• What is required
Pull out every line of the data below that contains the word "perform", and copy each of those lines in full without changes.

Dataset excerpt
=====

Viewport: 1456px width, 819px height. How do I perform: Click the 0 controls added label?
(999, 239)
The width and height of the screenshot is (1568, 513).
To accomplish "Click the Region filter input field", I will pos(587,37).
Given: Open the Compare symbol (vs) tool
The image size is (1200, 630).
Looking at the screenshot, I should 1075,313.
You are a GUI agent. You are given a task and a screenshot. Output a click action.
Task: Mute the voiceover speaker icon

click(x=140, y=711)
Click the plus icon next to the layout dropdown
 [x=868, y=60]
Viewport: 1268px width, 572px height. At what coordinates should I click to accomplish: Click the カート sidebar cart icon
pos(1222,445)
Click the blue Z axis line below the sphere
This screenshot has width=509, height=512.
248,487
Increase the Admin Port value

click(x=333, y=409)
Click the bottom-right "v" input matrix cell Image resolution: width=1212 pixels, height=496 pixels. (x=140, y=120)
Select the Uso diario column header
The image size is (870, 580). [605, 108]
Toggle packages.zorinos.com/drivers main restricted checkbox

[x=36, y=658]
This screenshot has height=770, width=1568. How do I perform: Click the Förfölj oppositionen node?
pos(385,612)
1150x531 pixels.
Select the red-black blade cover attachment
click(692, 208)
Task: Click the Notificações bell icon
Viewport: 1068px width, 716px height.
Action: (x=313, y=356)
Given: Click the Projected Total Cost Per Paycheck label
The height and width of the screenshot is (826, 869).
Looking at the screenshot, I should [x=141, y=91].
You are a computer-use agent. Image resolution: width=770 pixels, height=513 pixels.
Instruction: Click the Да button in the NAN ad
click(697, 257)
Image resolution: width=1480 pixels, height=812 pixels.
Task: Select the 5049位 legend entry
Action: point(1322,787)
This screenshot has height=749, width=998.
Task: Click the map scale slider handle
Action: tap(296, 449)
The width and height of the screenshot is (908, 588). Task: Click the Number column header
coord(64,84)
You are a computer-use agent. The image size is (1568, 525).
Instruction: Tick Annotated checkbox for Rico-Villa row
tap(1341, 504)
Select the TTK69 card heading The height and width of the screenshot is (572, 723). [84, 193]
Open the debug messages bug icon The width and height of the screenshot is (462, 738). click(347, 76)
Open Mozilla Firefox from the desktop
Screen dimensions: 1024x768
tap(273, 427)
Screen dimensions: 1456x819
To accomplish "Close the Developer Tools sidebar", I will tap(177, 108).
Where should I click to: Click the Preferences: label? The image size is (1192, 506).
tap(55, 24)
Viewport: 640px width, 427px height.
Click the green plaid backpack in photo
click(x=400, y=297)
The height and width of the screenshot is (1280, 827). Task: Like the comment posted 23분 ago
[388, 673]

=====

• Written answer
Viewport: 1456px width, 819px height. How do I perform: Click the 0 controls added label?
This screenshot has height=770, width=1568. How do I perform: Click the Förfölj oppositionen node?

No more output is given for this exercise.